:: BRANO SCELTO
Author: Wired
In effetti, il progetto non è stato finanziato per i primi otto anni, sopravvivendo solo grazie ai membri del laboratorio che gli hanno dedicato il proprio tempo libero. La domanda centrale che lo studio cercava di indagare, però, era ambiziosa: è inevitabile che le cellule immunitarie invecchino? Nel 1961, il microbiologo Leonard Hayflick sostenne che tutte le nostre cellule (ad eccezione di ovuli, sperma e tumori) possono dividersi solo un numero finito di volte. Negli anni Ottanta, dei ricercatori formularono l’idea che il processo potrebbe avvenire attraverso l’erosione dei telomeri protettivi – una sorta di aghetto alla fine dei cromosomi – che si accorciano quando le cellule si dividono. Dopo un numero sufficiente di divisioni, non rimangono più telomeri a proteggere i geni.
Nel giro di poco tempo, il progetto di Masopust ha iniziato a occupare la maggior parte del tempo di Soerens. L’immunologo doveva immunizzare la colonia di topi, prelevare campioni e attivare nuovi gruppi di linfociti T. Soerens doveva anche contare le cellule e analizzare la miscela di proteine che producevano, prendendo nota dei cambiamenti nel corso degli anni, che possono indicare cambiamenti nell’espressione genetica di una cellula o addirittura mutazioni nella sequenza genica.
Un giorno, poi, è arrivata una variazione diversa dalle altre: un alto livello di una proteina associata alla morte cellulare, chiamata PD1. Le cellule in questione però non erano esaurite: continuavano a proliferare, a combattere le infezioni microbiche e a formare cellule di memoria longeve, tutte funzioni che il laboratorio considerava marcatori di salute e longevità.
::::
** CONSEGNA A **
Traduci in inglese questa frase del brano sulle cellule immunitarie: "Dopo un numero sufficiente di divisioni, non rimangono più telomeri a proteggere i geni."
** CONSEGNA B **
Rispondi in base al brano sulle cellule immunitarie:
(i) In che anno Leonard Hayflick sostenne che le nostre cellule possono dividersi solo un numero finito di volte?
(ii) Per quanti anni iniziali il progetto non è stato finanziato?
(iii) Come si chiama la proteina associata alla morte cellulare?
Per rispondere basta il brano.
:: DATI ELENCATI
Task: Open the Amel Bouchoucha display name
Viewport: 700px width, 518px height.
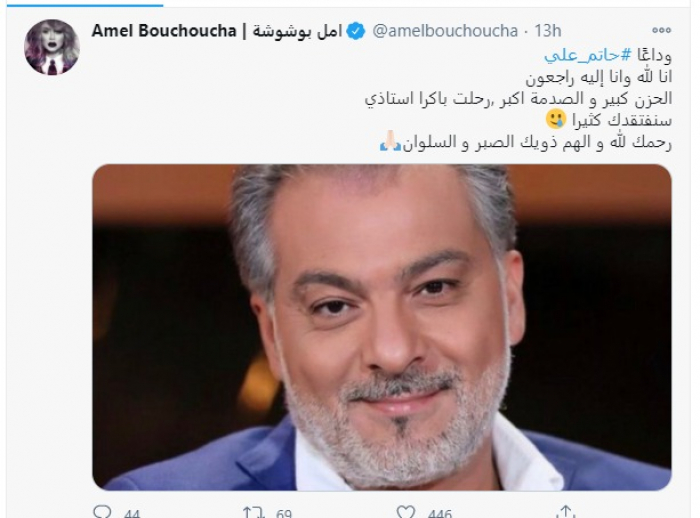Action: [x=163, y=30]
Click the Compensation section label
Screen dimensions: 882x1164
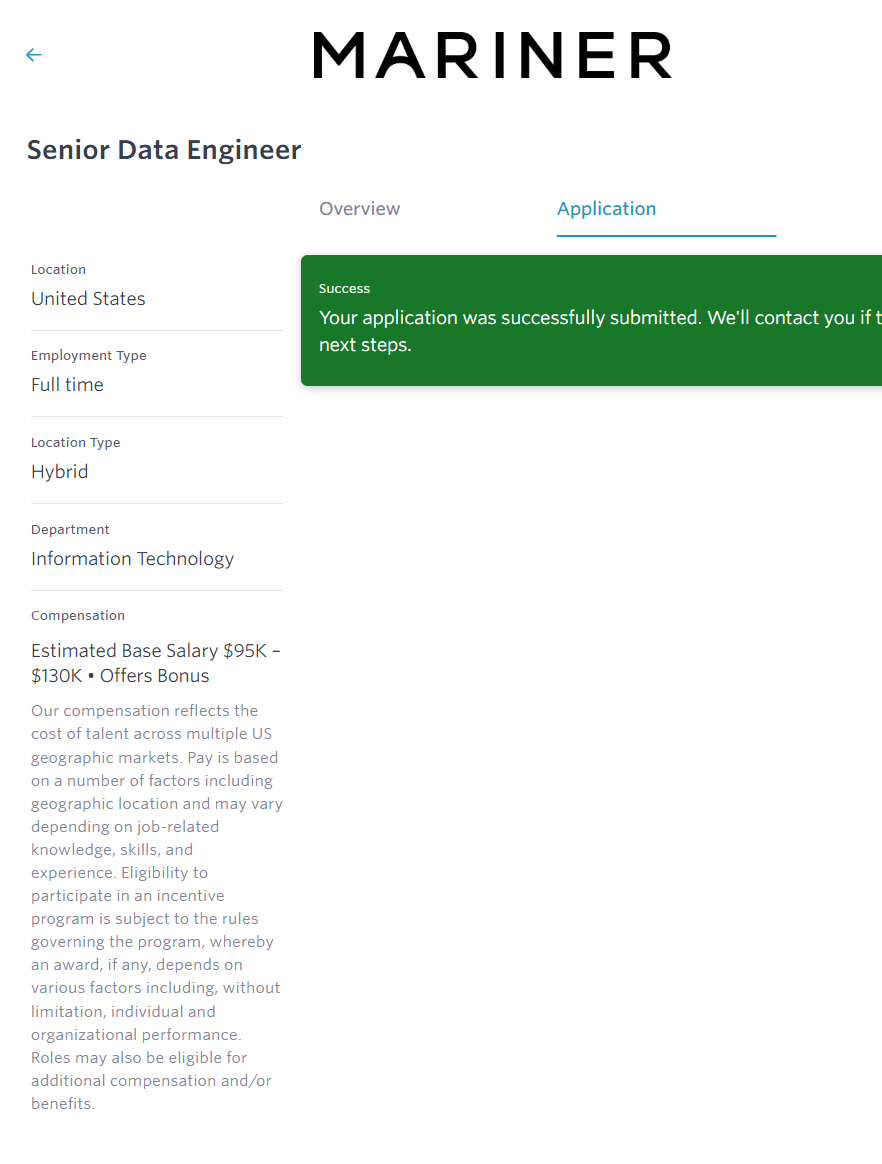[78, 616]
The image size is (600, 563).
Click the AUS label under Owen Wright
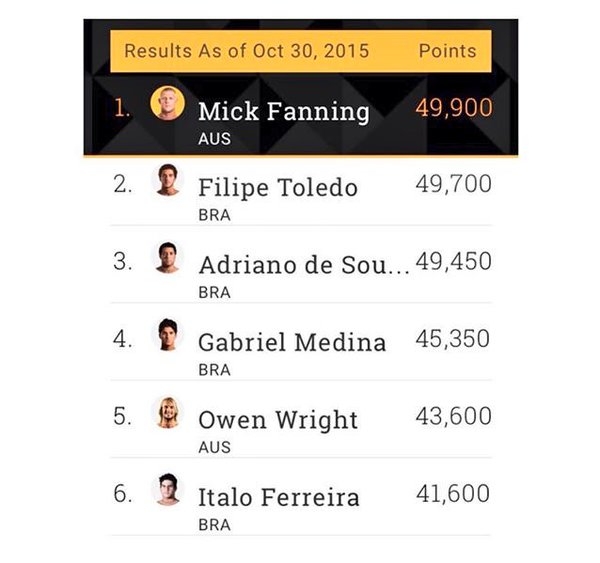pyautogui.click(x=214, y=447)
::::
** RISPOSTA A **
After a sufficient number of divisions, there are no more telomeres left to protect the genes.

** RISPOSTA B **
(i) Nel 1961.
(ii) Per i primi otto anni.
(iii) PD1.